Texte de la page>
—————

Si un particulier (ou d’autres types de contribuables qui ne sont pas des sociétés) résidant au Canada vend des actions d’une société résidente canadienne (« société en cause ») à une société (« société acheteuse ») avec laquelle il entretient des liens de dépendance et la société en cause est rattachée à la société acheteuse immédiatement après la vente, ce contribuable sera assujetti à l’article 84.1 de la Loi de l’impôt sur le revenu (LIR) et pourrait être réputé avoir reçu un dividende au lieu d’un gain en capital, comme attendu. Avant le 29 juin 2021, cela avait empêché les transferts d’entreprise effectués entre générations (de parent/grand-parent à enfant/petit‑enfant) d’être avantageux sur le plan fiscal.
Le 29 juin 2021, le projet de loi C‑208 a prescrit des modifications législatives visant à exonérer de l’article 84.1 de la LIR les parents ou grands‑parents désireux de transférer des sociétés à des sociétés acheteuses contrôlées par leurs enfants ou petits‑enfants adultes, si certaines conditions sont remplies au titre de l’alinéa 84.1(2)e) et du paragraphe 84.1(2.3) de la LIR.
Le 4 août 2023, le ministère des Finances a proposé des amendements législatifs supplémentairesi dans le but de modifier les dispositions adoptées en vertu du projet de loi C‑208. Il est prévu que ces amendements soient appliqués aux ventes effectuées à compter du 1er janvier 2024.

—————

Énoncé 1>
Pour chaque affirmation, dites si elle concorde avec le texte sur l'article 84.1, en répondant oui ou non et en citant les mots décisifs du texte.
(a) Le projet de loi C‑208 date du 29 juin 2021.
(b) Les amendements proposés le 4 août 2023 doivent s'appliquer aux ventes effectuées à compter du 1er janvier 2023.
(c) L'article 84.1 vise la vente d'actions à une société acheteuse avec laquelle le vendeur n'a aucun lien de dépendance.
Énoncé 2>
Répondez à ces questions d'après le texte sur l'article 84.1.
(a) Au lieu d'un gain en capital, qu'est-ce que le contribuable pourrait être réputé avoir reçu ?
(b) Quel ministère a proposé des amendements le 4 août 2023 ?
(c) Quelles dispositions de la LIR fixent les conditions à remplir pour l'exonération ?
Énoncé 3>
Poursuivez le texte sur l'article 84.1 de la LIR après sa dernière phrase.
Ces données n'ont aucun lien avec le texte sur l'article 84.1.

[Lignes de données de pointage]
—————

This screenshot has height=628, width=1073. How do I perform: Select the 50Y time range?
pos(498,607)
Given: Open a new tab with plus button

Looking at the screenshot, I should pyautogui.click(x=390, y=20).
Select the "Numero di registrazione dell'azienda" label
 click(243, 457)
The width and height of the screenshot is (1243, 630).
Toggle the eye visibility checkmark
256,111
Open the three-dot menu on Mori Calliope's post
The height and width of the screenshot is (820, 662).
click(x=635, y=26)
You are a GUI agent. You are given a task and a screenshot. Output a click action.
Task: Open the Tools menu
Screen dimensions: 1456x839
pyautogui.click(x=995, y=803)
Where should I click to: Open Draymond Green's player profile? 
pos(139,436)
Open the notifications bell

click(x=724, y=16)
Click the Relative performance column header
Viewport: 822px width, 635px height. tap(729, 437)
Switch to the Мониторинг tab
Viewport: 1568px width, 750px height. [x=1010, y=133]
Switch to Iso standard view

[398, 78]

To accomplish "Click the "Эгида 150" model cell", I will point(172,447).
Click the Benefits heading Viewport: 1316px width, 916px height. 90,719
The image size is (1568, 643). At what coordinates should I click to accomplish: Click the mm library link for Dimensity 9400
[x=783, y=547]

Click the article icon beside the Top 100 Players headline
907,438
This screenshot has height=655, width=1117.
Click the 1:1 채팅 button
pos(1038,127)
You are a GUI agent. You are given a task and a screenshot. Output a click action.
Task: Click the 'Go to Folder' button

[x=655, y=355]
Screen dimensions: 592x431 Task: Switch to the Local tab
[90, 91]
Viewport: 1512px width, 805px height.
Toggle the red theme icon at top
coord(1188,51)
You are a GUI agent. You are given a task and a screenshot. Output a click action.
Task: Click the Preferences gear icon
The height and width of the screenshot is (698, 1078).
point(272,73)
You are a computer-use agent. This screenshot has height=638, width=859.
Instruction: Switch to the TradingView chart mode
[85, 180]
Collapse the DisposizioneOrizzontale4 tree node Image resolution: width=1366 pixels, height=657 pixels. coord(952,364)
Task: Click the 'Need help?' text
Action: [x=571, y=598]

—————

Corrigé 1>
(a) Oui : « Le 29 juin 2021, le projet de loi C‑208 a prescrit des modifications législatives »
(b) Non : « appliqués aux ventes effectuées à compter du 1er janvier 2024 »
(c) Non : « avec laquelle il entretient des liens de dépendance »

Corrigé 2>
(a) Un dividende.
(b) Le ministère des Finances.
(c) L'alinéa 84.1(2)e) et le paragraphe 84.1(2.3).

Corrigé 3>
La proposition législative a pour but d’introduire des critères spécifiques pour restreindre l’octroi de l’exonération accordée au titre de l’article 84.1 de la LIR aux véritables transferts intergénérationnels. Ces critères seront appliqués en vertu de deux options législatives proposées par les autorités : (i) les transferts immédiats (échelonnés sur une période de 36 mois au maximum) (ii) les transferts progressifs (échelonnés sur une période de 120 mois au maximum).
Le tableau ci‑dessous propose une comparaison des critères utilisés pour déterminer si l’exonération accordée au titre de l’article 84.1 est applicable sous les règles promues à l’heure actuelle par le projet de loi C‑208 et celles proposées par le budget fédéral de 2023 pour les deux options mentionnées ci‑dessus.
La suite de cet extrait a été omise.